:: YOUR ASSIGNMENT ::
Would you write the data out once more, exactly as it is?

::::::::

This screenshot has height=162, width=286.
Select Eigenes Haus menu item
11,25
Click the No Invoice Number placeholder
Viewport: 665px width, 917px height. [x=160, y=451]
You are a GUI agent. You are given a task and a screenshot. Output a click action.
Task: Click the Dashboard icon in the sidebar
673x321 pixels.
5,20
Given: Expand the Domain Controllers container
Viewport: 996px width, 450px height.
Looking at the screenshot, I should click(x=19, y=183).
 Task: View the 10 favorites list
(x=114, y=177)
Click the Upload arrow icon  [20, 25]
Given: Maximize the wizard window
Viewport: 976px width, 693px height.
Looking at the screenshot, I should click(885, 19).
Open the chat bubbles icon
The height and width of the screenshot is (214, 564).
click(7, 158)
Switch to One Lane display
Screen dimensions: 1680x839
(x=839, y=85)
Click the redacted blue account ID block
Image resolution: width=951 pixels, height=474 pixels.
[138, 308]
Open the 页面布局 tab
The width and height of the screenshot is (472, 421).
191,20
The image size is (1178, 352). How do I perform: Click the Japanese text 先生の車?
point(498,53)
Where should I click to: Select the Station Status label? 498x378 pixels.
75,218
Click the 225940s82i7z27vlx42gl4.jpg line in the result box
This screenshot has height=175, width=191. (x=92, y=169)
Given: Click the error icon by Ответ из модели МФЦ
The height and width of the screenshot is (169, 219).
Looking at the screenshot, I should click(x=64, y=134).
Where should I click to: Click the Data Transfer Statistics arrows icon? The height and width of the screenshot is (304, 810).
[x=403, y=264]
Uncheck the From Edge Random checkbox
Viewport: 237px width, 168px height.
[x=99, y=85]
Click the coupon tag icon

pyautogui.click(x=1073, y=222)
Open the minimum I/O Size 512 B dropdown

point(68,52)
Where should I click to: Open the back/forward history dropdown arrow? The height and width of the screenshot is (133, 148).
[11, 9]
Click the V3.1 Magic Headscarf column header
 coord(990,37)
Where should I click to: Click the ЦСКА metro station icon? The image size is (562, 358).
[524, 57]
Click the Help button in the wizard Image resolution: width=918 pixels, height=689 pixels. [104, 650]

::::::::

:: RESPONSE ::
This screenshot has height=162, width=286.
Select Eigenes Haus menu item
11,25
Click the No Invoice Number placeholder
Viewport: 665px width, 917px height. [x=160, y=451]
You are a GUI agent. You are given a task and a screenshot. Output a click action.
Task: Click the Dashboard icon in the sidebar
673x321 pixels.
5,20
Given: Expand the Domain Controllers container
Viewport: 996px width, 450px height.
Looking at the screenshot, I should click(x=19, y=183).
 Task: View the 10 favorites list
(x=114, y=177)
Click the Upload arrow icon  [20, 25]
Given: Maximize the wizard window
Viewport: 976px width, 693px height.
Looking at the screenshot, I should click(885, 19).
Open the chat bubbles icon
The height and width of the screenshot is (214, 564).
click(7, 158)
Switch to One Lane display
Screen dimensions: 1680x839
(x=839, y=85)
Click the redacted blue account ID block
Image resolution: width=951 pixels, height=474 pixels.
[138, 308]
Open the 页面布局 tab
The width and height of the screenshot is (472, 421).
191,20
The image size is (1178, 352). How do I perform: Click the Japanese text 先生の車?
point(498,53)
Where should I click to: Select the Station Status label? 498x378 pixels.
75,218
Click the 225940s82i7z27vlx42gl4.jpg line in the result box
This screenshot has height=175, width=191. (x=92, y=169)
Given: Click the error icon by Ответ из модели МФЦ
The height and width of the screenshot is (169, 219).
Looking at the screenshot, I should click(x=64, y=134).
Where should I click to: Click the Data Transfer Statistics arrows icon? The height and width of the screenshot is (304, 810).
[x=403, y=264]
Uncheck the From Edge Random checkbox
Viewport: 237px width, 168px height.
[x=99, y=85]
Click the coupon tag icon

pyautogui.click(x=1073, y=222)
Open the minimum I/O Size 512 B dropdown

point(68,52)
Where should I click to: Open the back/forward history dropdown arrow? The height and width of the screenshot is (133, 148).
[11, 9]
Click the V3.1 Magic Headscarf column header
 coord(990,37)
Where should I click to: Click the ЦСКА metro station icon? The image size is (562, 358).
[524, 57]
Click the Help button in the wizard Image resolution: width=918 pixels, height=689 pixels. [104, 650]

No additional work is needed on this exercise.